I fear that as I move forward in collecting my thoughts about what I am doing, and how it is spiritual, I find that I fall into the normal and almost expected traps I tend to build for myself. I try so hard to find ways for my thoughts to fit within the science I study. I try so hard to solidify the efforts into something tangible. But when it comes down to it, you need to ask yourself, is this really spiritual at all? Is this really something I am doing on faith, or for my own path moving forward.
In an effort to make sure that I am keeping information centralized, I would like to outline the circumstances as to why I wrote the sermon I gave last week, and how I do regard it as part of my shamanic work. This is not something anyone has challenged me on, but I find having the context makes it easier to go back to, review, and accept it for what it is.
(This refers to the post: Unpacking your invisible Misa)
I was assisting with a project in December of 2014 at our congregation, and there were subtle pieces of conversation that truly illustrated to me that there is a fair amount of privilege our congregation holds, and some of the members speak in ways that make it harder to ignore. As someone who has been doing a fair amount of ego work, and a fair amount of work recognizing my own privilege, I emailed our Rabbi to suggest that we do a sermon on Privilege.
With so much of what I do in this community, I plant a seed, and wait for it to grow into something that starts to address the problem at hand. Our Rabbi is a remarkable woman, and recognizing the potential the idea had, and the potential benefit it could return, she saturated that seed with Miracle-Grow! (Okay, to ditch the hokey metaphor, she sent me an email and said, “That sounds amazing, let’s do it in 2 weeks, on Dr. Martin Luther King day.”)
The context behind this sermon was that I saw a small piece of our community that subtly rots away at the soul of our congregation. A small piece that works against our very goals and fiber. And when I realized that it was there, in order to start to heal, or at least acknowledge it was there as to not make it become worse, action needed to be taken. The action I took was to write a Teaching to be given that would educate people about their invisible privilege, in a way they could hear, and not take offense. By giving this speech about myself, I was able to assure people didn’t dis-acknowledge the message due to their own refusal to accept that they have privilege, nor miss the message as they were caught up in guilt over the recognition of their own privilege.
This is shamanism because it is effort put forward, with both subtle and overt overtones to change the community for the betterment of the community.
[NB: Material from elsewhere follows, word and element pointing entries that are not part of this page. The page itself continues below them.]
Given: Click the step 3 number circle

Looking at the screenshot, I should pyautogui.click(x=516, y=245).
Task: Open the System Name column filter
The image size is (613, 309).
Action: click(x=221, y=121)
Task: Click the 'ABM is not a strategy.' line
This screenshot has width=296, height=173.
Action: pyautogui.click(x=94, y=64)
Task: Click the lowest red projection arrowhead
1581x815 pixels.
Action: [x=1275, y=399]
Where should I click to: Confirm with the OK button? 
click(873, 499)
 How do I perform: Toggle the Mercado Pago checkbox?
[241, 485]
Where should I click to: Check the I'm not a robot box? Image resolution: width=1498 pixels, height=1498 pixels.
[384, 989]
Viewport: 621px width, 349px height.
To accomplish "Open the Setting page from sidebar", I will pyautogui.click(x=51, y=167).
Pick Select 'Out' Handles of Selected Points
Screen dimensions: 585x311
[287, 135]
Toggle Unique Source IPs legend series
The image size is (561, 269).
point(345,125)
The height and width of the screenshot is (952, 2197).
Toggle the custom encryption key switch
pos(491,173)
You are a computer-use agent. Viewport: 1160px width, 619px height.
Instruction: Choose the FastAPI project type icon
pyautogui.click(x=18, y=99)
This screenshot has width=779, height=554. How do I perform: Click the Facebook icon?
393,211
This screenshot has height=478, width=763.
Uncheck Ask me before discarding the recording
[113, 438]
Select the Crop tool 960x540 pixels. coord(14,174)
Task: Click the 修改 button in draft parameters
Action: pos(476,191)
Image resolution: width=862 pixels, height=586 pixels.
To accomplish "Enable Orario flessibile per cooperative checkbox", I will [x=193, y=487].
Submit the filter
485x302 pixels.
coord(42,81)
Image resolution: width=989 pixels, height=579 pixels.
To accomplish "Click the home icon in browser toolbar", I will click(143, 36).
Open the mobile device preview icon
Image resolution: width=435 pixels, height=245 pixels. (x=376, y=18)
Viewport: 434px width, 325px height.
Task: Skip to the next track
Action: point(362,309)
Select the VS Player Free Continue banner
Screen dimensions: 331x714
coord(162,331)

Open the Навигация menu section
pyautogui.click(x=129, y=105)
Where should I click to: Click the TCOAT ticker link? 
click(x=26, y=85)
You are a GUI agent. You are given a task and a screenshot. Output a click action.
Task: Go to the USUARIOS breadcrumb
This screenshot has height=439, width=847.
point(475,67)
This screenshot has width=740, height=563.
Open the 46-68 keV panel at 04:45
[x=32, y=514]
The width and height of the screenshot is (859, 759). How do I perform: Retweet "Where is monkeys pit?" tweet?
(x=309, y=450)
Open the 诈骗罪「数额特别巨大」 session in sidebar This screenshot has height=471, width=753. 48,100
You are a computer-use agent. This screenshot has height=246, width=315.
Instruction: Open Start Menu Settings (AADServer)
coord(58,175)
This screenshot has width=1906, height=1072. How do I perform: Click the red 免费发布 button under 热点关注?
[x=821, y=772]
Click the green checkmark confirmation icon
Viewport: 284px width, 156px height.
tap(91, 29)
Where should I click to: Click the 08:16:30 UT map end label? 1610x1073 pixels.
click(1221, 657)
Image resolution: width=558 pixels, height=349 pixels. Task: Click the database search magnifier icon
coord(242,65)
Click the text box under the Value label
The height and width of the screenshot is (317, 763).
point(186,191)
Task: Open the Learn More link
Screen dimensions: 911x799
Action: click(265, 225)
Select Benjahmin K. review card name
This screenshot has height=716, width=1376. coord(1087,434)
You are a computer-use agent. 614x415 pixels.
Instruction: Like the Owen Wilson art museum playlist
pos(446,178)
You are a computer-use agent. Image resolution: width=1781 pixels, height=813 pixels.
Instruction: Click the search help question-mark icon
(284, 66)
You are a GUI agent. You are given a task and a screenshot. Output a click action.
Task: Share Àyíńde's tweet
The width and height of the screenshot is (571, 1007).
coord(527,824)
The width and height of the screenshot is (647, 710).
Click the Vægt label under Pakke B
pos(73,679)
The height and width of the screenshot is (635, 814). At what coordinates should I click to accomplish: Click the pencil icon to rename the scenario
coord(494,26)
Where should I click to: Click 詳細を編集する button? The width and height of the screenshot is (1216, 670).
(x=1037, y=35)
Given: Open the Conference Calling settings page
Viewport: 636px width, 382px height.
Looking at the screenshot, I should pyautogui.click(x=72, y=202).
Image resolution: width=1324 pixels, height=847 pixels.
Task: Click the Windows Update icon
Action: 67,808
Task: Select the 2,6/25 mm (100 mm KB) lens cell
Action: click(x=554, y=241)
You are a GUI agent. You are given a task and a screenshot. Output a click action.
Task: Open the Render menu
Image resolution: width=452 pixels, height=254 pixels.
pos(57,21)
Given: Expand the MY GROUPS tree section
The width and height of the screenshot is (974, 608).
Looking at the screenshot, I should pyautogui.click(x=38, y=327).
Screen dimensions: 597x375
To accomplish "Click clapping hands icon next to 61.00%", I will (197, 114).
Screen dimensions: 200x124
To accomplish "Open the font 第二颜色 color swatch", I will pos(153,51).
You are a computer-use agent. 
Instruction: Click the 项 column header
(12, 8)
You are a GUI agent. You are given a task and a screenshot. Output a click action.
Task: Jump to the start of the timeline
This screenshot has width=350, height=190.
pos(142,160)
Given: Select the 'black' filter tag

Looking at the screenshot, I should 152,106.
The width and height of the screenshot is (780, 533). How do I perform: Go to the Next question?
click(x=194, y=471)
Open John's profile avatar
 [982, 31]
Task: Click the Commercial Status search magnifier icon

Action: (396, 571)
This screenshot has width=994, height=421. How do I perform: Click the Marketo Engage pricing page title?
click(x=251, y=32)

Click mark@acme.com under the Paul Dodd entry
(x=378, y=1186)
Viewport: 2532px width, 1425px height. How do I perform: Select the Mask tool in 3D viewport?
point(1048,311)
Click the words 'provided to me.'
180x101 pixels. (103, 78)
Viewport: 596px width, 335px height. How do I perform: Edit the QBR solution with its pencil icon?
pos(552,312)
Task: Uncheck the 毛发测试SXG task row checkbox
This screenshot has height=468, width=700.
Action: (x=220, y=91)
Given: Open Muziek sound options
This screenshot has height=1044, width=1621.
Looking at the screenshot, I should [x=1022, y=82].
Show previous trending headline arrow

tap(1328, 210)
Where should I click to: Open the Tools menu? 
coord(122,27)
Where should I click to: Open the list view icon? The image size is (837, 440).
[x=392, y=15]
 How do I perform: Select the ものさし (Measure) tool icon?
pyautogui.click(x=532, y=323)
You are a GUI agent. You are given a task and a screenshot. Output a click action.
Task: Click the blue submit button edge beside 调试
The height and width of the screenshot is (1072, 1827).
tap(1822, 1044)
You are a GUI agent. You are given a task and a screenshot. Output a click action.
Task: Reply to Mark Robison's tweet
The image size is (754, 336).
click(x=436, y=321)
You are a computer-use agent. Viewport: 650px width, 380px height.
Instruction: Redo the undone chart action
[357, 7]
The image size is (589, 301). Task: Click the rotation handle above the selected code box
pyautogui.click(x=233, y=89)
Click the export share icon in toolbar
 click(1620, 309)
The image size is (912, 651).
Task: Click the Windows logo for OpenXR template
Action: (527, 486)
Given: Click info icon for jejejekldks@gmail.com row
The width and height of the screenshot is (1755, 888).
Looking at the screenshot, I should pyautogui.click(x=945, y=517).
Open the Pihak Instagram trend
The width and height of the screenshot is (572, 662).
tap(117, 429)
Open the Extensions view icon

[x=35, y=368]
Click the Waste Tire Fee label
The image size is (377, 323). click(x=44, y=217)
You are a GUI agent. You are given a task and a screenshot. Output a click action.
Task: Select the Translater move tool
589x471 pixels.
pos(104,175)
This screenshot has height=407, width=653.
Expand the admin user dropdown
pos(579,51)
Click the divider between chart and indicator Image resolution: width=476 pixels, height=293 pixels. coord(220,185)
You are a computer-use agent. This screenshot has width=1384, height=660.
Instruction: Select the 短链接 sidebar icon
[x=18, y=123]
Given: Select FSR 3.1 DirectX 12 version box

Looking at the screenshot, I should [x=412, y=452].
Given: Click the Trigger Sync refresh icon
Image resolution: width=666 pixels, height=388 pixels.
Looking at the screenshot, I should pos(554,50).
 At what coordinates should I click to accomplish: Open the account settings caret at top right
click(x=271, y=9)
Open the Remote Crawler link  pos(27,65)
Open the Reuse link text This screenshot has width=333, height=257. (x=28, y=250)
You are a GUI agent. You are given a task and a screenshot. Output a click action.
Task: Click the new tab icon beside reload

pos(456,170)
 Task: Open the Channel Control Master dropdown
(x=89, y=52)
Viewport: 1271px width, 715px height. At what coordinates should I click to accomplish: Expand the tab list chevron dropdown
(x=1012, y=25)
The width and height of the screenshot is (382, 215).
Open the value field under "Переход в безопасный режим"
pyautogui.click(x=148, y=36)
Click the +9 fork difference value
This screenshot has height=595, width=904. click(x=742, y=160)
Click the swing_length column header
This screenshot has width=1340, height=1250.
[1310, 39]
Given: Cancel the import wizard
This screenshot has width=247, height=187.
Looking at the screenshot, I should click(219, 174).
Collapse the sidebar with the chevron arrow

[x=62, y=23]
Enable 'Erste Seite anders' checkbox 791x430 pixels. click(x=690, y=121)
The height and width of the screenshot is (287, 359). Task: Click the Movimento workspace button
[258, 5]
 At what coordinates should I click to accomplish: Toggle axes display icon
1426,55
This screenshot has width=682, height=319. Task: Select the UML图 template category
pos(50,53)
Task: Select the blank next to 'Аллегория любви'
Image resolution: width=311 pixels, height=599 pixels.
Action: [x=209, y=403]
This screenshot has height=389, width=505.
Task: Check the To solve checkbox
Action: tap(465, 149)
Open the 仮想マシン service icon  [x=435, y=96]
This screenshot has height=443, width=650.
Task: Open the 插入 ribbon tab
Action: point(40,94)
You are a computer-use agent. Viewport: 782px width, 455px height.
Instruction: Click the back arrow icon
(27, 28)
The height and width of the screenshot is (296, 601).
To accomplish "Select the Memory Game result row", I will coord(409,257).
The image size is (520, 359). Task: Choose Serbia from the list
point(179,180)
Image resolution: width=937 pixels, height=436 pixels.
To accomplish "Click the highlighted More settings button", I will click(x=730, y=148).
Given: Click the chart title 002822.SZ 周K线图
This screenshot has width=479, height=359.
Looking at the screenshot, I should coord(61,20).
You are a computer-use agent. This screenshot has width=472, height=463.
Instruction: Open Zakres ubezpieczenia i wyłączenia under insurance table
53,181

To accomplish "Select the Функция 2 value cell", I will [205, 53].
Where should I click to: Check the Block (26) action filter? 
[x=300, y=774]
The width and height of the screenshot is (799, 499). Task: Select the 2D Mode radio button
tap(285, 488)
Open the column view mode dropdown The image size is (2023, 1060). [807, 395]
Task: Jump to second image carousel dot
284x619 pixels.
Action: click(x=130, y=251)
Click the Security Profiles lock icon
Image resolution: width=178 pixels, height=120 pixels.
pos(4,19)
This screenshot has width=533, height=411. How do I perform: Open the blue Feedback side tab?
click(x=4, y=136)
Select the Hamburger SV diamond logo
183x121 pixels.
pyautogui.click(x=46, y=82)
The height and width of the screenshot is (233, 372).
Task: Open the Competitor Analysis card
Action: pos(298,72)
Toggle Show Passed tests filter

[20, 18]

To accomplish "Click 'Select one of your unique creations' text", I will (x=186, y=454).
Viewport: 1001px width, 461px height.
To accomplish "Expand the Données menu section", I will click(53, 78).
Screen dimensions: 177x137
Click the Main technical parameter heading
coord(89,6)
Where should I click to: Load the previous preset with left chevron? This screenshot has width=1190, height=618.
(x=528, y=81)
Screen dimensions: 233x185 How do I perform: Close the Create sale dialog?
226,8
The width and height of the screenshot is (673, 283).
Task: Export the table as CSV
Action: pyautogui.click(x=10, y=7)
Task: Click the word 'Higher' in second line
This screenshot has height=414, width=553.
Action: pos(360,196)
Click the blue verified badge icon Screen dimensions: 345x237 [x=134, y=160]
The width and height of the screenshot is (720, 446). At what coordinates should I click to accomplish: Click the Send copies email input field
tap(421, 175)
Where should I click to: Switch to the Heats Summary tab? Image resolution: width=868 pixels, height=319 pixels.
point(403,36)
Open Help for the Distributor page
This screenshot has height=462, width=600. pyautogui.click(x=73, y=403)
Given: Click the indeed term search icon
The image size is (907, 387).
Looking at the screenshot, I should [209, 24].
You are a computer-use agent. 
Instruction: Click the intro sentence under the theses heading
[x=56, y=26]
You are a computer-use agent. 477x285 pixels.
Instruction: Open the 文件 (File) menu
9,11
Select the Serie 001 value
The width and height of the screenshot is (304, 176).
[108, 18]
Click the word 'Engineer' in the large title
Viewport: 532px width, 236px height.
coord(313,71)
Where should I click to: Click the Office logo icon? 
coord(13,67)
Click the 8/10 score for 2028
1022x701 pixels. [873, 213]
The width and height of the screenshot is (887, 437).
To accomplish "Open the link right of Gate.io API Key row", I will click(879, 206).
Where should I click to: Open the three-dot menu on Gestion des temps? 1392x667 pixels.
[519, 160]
Writing this was spiritual and quite a challenge on my own path, as well. I was assisted by my two guides (for lack of a better phrase) on how to push this in the right direction. They also encouraged me to accept the aspects of myself that are more challenging to talk about. I have to really address the content of what made to be who I am, and not only address the fears that came out of it, but also, really sit with the experiences that I faced, and feel what they mean. Writing this speech was the core of personal growth and personal healing work. Giving this speech, was the core of shamanism.